Vorrei farvi una panoramica di una manciata di film recenti che ho apprezzato molto e che hanno saputo sfruttare i territori e i paesaggi meno conosciuti del Paese del dragone.
Kaili Blues (id., 2015) e Un lungo viaggio nella notte (Long Day's Journey Into Night, 2018), rispettivamente opera prima e opera seconda di Bi Gan – classe 1989 -, che prende in prestito la poetica dei grandissimi del cinema d'autore, come Lynch, Carax, Wenders, Tarkovskij, Antonioni, ma anche la letteratura del vecchio continente, da Beckett a Pinter, alla mitologia greca, e mettiamoci anche la pittura perché i riferimenti a Chagall nel secondo lungometraggio sono evidenti. Caratteristici di questo autore sono i notevoli, lunghissimi piani-sequenza (41 minuti in Kaili Blues e 55 minuti in Long Day's Journey Into Night), che partono a metà film, e che ne rappresentano il cuore. Mi sono immaginata i sopralluoghi nei paesini per scegliere quelli con la struttura adatta a permettere di girare tali long-take molto elaborati. Kaili Blues è il mio preferito tra i due, l'ho trovato molto elegante con i continui riferimenti allo scorrere del tempo ciclico: ci sono numerose inquadrature di oggetti che hanno a che fare con gli orologi o che ruotano, dalle girandole ai ventilatori. Delle trame non svelo nulla, dico solo che sono entrambi ambientati a Kaili, nella provincia del Guizhou, sudest della nazione.

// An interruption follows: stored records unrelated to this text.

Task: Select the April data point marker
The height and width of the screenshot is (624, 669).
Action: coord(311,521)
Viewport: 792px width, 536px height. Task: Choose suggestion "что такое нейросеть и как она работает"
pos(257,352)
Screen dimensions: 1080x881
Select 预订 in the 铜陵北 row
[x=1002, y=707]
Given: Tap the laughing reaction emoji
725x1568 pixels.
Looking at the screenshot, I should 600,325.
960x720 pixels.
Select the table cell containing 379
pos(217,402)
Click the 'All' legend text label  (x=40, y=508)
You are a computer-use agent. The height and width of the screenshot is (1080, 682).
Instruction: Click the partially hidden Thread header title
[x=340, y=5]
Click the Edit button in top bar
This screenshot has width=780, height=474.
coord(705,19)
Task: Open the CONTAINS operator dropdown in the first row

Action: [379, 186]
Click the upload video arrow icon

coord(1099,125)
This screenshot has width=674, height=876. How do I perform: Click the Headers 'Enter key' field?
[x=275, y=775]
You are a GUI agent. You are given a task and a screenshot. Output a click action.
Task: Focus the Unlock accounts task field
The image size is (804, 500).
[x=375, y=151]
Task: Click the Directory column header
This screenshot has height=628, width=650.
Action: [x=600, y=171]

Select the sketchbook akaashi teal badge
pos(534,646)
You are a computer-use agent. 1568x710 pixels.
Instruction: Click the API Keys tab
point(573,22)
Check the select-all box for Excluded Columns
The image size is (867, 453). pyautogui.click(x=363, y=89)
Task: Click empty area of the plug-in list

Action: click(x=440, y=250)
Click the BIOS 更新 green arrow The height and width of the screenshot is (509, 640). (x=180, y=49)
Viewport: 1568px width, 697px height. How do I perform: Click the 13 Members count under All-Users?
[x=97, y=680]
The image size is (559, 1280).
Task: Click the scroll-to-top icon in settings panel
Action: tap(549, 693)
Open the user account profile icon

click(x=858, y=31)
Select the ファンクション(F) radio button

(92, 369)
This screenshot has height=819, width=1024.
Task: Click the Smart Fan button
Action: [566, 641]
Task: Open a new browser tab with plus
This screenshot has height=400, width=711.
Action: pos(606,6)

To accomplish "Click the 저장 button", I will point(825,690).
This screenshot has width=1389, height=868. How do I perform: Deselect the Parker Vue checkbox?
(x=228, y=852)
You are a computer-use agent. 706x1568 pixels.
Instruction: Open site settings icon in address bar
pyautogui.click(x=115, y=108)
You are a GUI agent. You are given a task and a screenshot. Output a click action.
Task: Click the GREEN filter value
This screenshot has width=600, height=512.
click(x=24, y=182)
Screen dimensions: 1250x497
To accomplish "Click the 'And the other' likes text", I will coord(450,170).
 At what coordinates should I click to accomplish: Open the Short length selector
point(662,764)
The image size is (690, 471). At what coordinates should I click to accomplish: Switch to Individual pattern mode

Non posso fare a meno di citare Yi'nan Diao, autore dei due neo-noir cinesi più acclamati di recente dalla critica, ovvero Fuochi d'artificio in pieno giorno (Black Coal, Thin Ice - Báirì yànhuǒ, 2014) e Il lago delle oche selvatiche (The Wild Goose Lake - Nánfāng chēzhàn de jùhuì, 2019), entrambi con la femme fatale Gwei Lun-Mei. Il primo è ambientato nella provincia di Heilongjiang, estremo nordest, e racconta la storia di un ex poliziotto dedito agli alcolici che cerca di indagare da solo su una serie di delitti commessi anni prima; il secondo nel tristemente noto distretto di Wuhan, quindi sudest, e parla di un gangster braccato sia dai rivali sia dalla polizia, che sarà costretto a fidarsi di una prostituta per un affare di massima importanza.
Ultimo, ma non per importanza, An Elephant Sitting Still (id. -Dà Xiàng Xídì Érzuò, 2018), forse il più difficile da vedere, per la lunghezza di 230 minuti e per il ritmo lento; è il primo e unico lungometraggio di Bo Hu, che si è tolto la vita a soli 29 anni dopo avere terminato il film. Si narra lo scorrere del tempo di una giornata nella vita dei quattro personaggi principali, i quali, per un motivo o per l'altro, desiderano andare a vedere questo circo a Manzhouli, in Manciuria, dove l'attrazione principale è un elefante che appunto siede immobile, indifferente a tutto. Il ritmo è appunto lento perché si vuol dare l'idea dell'essere girato quasi in tempo reale.
I quattro protagonisti finiscono tutti per interagire l'uno con l'altro, causando disagi e problemi agli altri, in ogni modo, anzi, alla fine della giornata ciascuno avrà la propria porzione di dolore... e noi soffriamo con loro, perché dopo quasi quattro ore passate insieme proviamo una forte compassione: il regista pone spesso la macchina da presa a fianco dei personaggi, ci sembra quasi di camminare con loro, è un punto di vista molto intimo. I temi che emergono sono la solitudine, l'incomprensione e l'egoismo delle persone nel tempo in cui viviamo. Non c'è speranza, non c'è redenzione: la visione della vita del regista era del tutto buia, mi ha ricordato qualcosa di Béla Tarr, il nichilismo de Il cavallo di Torino (A torinói ló, 2011) e la balena (che qui è un elefante) de Le armonie di Werckmeister (Werckmeister Hármoniák, 2000).